This might be a bit too off the wall for your tastes, but there's nothing quite like it: Jack Cuozzo's Buried Alive - The Startling Untold Story about Neanderthal Man. Lots of cloak-and-dagger dealings with museum officials etc. as this creationist dentist works to prove his theories of Neanderthal (de)evolution.

Here's a sample chapter, featuring his dubious but vigorously argued interpretation of a 'cave carving' of a dinosaur fighting a mammoth!
posted by heyforfour at 9:19 AM on February 15, 2012


Best answer: The books are perhaps a little woo-ier than you specified, but Jarret Kobek's electric publishing wing hosts a number of (free) "obscure, outlandish and otherwise outré works of semi-fine literature."

Titles include The Oldest History of the World Discovered by Occult Science in Detroit, Michigan, by Benny Evangelist (who was apparently "murdered and decapitated in 1929"); Early British Trackways, Moats, Mounds, Camps, and Sites, an exhaustive photographic survey of British ley lines; and The Mystery of Pain, by James Hinton. (Kobek's blurbs this last with "Mystery solved: God kills everything that you love.")

• Recorded data:

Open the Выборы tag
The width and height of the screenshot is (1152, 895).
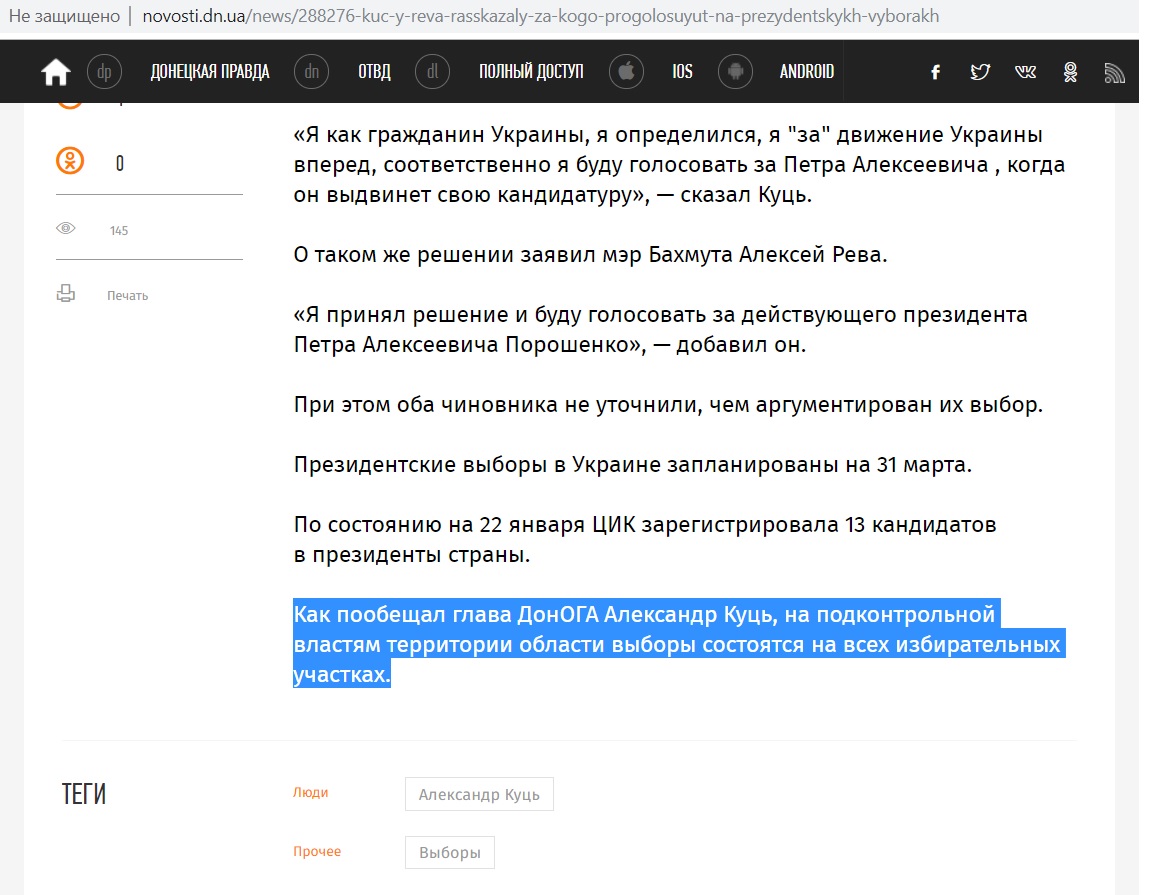[x=449, y=851]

• Activity: Transcribe the part of the book recommendations that opens with the words containing "This might be" and closes with "of Neanderthal (de)evolution.". You won't need the listing for this.

• Solution:
This might be a bit too off the wall for your tastes, but there's nothing quite like it: Jack Cuozzo's Buried Alive - The Startling Untold Story about Neanderthal Man. Lots of cloak-and-dagger dealings with museum officials etc. as this creationist dentist works to prove his theories of Neanderthal (de)evolution.